Brazil’s data center buildout is small relative to the Colossus number and the gap is hardening. The Brazilian colocation market is forecast at about $1.72 billion in 2026, growing roughly 22.5 percent year-over-year, with AWS, Google Cloud, and Microsoft Azure operating São Paulo regions and Equinix opening its SP6 facility in Santana de Parnaíba in April 2026 [Brazil Data Center Colocation Q2 2026 Update via Research and Markets, 2026]. The entire Brazilian colocation market in 2026 is smaller than two months of Anthropic’s bill to SpaceX. Brazilian power tariff increases and grid connection delays are extending development timelines in São Paulo [imarcgroup, 2026]. That capacity gap is now a capital gap, and it matters for the materials thesis. The hyperscaler tenant economy is the largest single buyer of niobium ferroalloys (CBMM exclusivity, Carajás-adjacent steel) for gas turbine hot-section parts, of Vale copper cathode for medium-voltage bus, and of helium for the cryogenic stages of next-generation networking. If Brazil is not building hyperscaler-grade single-tenant campuses, the demand pull from this lease economy flows through Brazil’s mineral side without flowing into Brazilian electricity sales.

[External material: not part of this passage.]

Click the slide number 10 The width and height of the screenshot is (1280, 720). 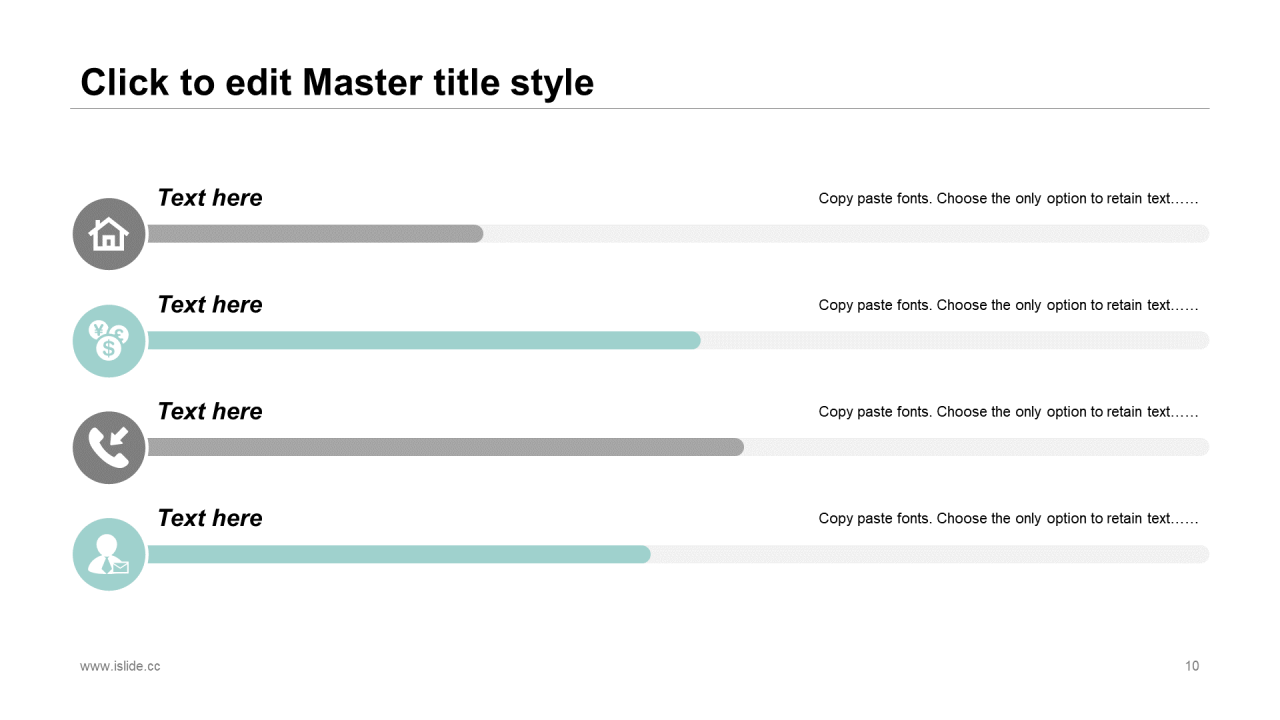click(x=1192, y=666)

That is the structural Brazilian read on Reflection day: a $6.3 billion lease commitment in Mississippi that draws on Brazilian inputs at the mine gate but books no Brazilian compute revenue.

US angle

SpaceX is now operating as a fifth hyperscaler by economic function if not by name. The three Colossus tenants (Anthropic, Google, Reflection) plus the announced Cursor acquisition concentrate the open-source frontier, Google’s distillation pipeline, and Anthropic’s safety-focused training stack inside one Memphis–Southaven campus. The economic structure is single-site landlord, multi-tenant. That is a different model from the AWS–Azure–GCP buildout of 2015 to 2022. Hyperscaler capex moves to whoever signs the longest power-secured lease. Reflection’s tilt toward open-source models layered with Department of Energy Genesis Mission and Pentagon AI participation gives SpaceX a third revenue type to anchor against: closed-frontier (Anthropic), search and ads infrastructure (Google), and open-source plus government (Reflection) [TechCrunch, October 9, 2025; CNBC, June 22, 2026]. The watt math is the binding constraint. GE Vernova’s Q1 2026 data center equipment orders alone ran $2.4 billion and lead times have stretched past 2029 [GE Vernova Q1 2026 release, April 23, 2026]. Whoever holds delivery slots holds the gateway to this lease economy.

China angle

Reflection’s pitch is built around the gap that DeepSeek opened. DeepSeek R1 in January 2025 and the Moonshot AI Kimi releases through the spring of 2026 made open-source frontier models a category, and Chinese labs effectively own that category outside of Llama and Mistral. Reflection raising $2 billion at $8 billion in October 2025 and approaching $25 billion in mid-2026 reflects Western capital’s bid to put an American flag on the open-weight tier [TechCrunch, October 9, 2025; Turing Post, 2026]. The materials read is parallel. Chinese labs do not have access to GB300 at Reflection scale, but Beijing’s parallel buildout (ByteDance, Tencent, Alibaba) absorbs the share of high-grade graphite, gallium, and germanium that Beijing still exports selectively under the 2024 and 2025 dual-use orders. The Reflection deal is a Western capital answer to DeepSeek at the model layer. At the materials layer, China’s export controls remain the binding constraint Reflection cannot solve from a US campus.

What it means

Three things move at once. First, compute leasing is now an institutional asset class, with more than $75 billion of contracted revenue at one campus, $26 billion annualized when the Anthropic and Google deals reach full ramp. Second, the cluster of tenants signals that the open-source frontier and the closed frontier are now buying from the same physical infrastructure layer, which compresses the moat at the model layer back to power and turbine slot availability. Third, the materials demand pull is becoming concentrated in jurisdictions Brazil does not yet directly serve at the compute end. The Brazilian mine-to-magnet stack feeds this economy at the bottom of the cost curve. The Brazilian compute stack does not feed it at the top.